The Xanthomonadaceae family consists of species of non-pathogenic and pathogenic γ-proteobacteria that infect different hosts, including humans and plants. In this study, we performed a comparative analysis using 69 fully sequenced genomes belonging to this family, with a focus on identifying proteins enriched in phytopathogens that could explain the lifestyle and the ability to infect plants. Using a computational approach, we identified seven phytopathogen-enriched protein families putatively secreted by type II secretory system: PheA (CM-sec), LipA/LesA, VirK, and four families involved in N-glycan degradation, NixE, NixF, NixL, and FucA1. In silico and phylogenetic analyses of these protein families revealed they all have orthologs in other phytopathogenic or symbiotic bacteria, and are involved in the modulation and evasion of the immune system. As a proof of concept, we performed a biochemical characterization of LipA from Xac306 and verified that the mutant strain lost most of its lipase and esterase activities and displayed reduced virulence in citrus. Since this study includes closely related organisms with distinct lifestyles and highlights proteins directly related to adaptation inside plant tissues, novel approaches might use these proteins as biotechnological targets for disease control, and contribute to our understanding of the coevolution of plant-associated bacteria.

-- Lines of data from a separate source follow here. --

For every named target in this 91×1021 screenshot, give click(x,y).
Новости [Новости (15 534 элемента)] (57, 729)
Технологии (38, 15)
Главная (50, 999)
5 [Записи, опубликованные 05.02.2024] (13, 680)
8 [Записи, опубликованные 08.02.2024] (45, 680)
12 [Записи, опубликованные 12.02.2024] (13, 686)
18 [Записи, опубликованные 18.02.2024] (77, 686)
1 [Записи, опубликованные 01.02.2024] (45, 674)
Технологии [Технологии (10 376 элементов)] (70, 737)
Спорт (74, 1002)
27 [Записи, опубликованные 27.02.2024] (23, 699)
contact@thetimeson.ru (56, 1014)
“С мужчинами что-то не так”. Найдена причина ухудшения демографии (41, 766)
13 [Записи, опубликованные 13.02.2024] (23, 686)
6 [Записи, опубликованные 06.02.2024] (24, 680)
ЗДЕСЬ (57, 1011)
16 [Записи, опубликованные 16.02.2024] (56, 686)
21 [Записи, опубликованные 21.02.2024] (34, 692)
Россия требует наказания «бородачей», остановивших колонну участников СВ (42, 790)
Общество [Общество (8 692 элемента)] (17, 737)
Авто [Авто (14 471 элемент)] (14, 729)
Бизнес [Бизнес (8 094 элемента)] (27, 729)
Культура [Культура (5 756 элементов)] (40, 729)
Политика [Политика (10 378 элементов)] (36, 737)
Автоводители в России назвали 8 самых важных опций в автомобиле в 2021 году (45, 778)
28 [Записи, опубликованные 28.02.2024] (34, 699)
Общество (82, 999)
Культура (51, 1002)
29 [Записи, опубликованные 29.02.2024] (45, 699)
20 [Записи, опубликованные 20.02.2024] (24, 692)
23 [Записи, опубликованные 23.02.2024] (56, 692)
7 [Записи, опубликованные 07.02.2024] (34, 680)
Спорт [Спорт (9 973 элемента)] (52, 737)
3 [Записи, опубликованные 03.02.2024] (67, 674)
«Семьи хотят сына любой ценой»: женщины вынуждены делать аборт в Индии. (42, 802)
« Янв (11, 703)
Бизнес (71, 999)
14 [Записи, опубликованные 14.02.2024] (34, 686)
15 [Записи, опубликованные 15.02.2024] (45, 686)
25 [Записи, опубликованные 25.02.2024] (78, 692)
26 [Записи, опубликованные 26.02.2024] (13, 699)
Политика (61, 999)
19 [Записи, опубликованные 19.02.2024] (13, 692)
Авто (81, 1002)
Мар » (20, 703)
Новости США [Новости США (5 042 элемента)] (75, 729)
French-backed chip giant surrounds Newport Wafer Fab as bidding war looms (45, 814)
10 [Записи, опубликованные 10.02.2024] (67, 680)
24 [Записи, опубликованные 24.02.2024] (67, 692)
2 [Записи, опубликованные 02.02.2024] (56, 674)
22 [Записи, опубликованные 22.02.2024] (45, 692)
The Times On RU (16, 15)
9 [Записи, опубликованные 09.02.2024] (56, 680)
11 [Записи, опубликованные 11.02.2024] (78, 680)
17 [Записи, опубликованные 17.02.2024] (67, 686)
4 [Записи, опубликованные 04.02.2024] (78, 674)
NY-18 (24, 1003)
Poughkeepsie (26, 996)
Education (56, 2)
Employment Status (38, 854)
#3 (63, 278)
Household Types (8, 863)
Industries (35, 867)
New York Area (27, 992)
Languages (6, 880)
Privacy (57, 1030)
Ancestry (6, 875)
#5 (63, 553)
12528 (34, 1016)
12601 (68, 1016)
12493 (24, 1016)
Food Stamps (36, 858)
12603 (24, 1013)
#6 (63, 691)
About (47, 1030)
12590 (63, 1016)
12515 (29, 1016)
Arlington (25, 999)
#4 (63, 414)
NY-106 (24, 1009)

Chemotactic signal transduction and phosphate metabolism as adaptive strategies during citrus canker induction by Xanthomonas citri.

The genome of Xanthomonas citri subsp. Citri strain 306 pathotype A (Xac) was completely sequenced more than 10 years; to date, few studies involving functional genomics Xac and its host compatible have been developed, specially related to adaptive events that allow the survival of Xac within the plant. Proteomic analysis of Xac showed that the processes of chemotactic signal transduction and phosphate metabolism are key adaptive strategies during the interaction of a pathogenic bacterium with its plant host. The results also indicate the importance of a group of proteins that may not be directly related to the classical virulence factors, but that are likely fundamental to the success of the initial stages of the infection, such as methyl-accepting chemotaxis protein (Mcp) and phosphate specific transport (Pst). Furthermore, the analysis of the mutant of the gene pstB which codifies to an ABC phosphate transporter subunit revealed a complete absence of citrus canker symptoms when inoculated in compatible hosts. We also conducted an in silico analysis which established the possible network of genes regulated by two-component systems PhoPQ and PhoBR (related to phosphate metabolism), and possible transcriptional factor binding site (TFBS) motifs of regulatory proteins PhoB and PhoP, detaching high degree of conservation of PhoB TFBS in 84 genes of Xac genome. This is the first time that chemotaxis signal transduction and phosphate metabolism were therefore indicated to be fundamental to the process of colonization of plant tissue during the induction of disease associated with Xanthomonas genus bacteria.

Type IV Secretion System Is Not Involved in Infection Process in Citrus.

The type IV secretion system (T4SS) is used by Gram-negative bacteria to translocate protein and DNA substrates across the cell envelope and into target cells. Xanthomonas citri subsp. citri contains two copies of the T4SS, one in the chromosome and the other is plasmid-encoded. To understand the conditions that induce expression of the T4SS in Xcc, we analyzed, in vitro and in planta, the expression of 18 ORFs from the T4SS and 7 hypothetical flanking genes by RT-qPCR. As a positive control, we also evaluated the expression of 29 ORFs from the type III secretion system (T3SS), since these genes are known to be expressed during plant infection condition, but not necessarily in standard culture medium. From the 29 T3SS genes analyzed by qPCR, only hrpA was downregulated at 72 h after inoculation. All genes associated with the T4SS were downregulated on Citrus leaves 72 h after inoculation. Our results showed that unlike the T3SS, the T4SS is not induced during the infection process.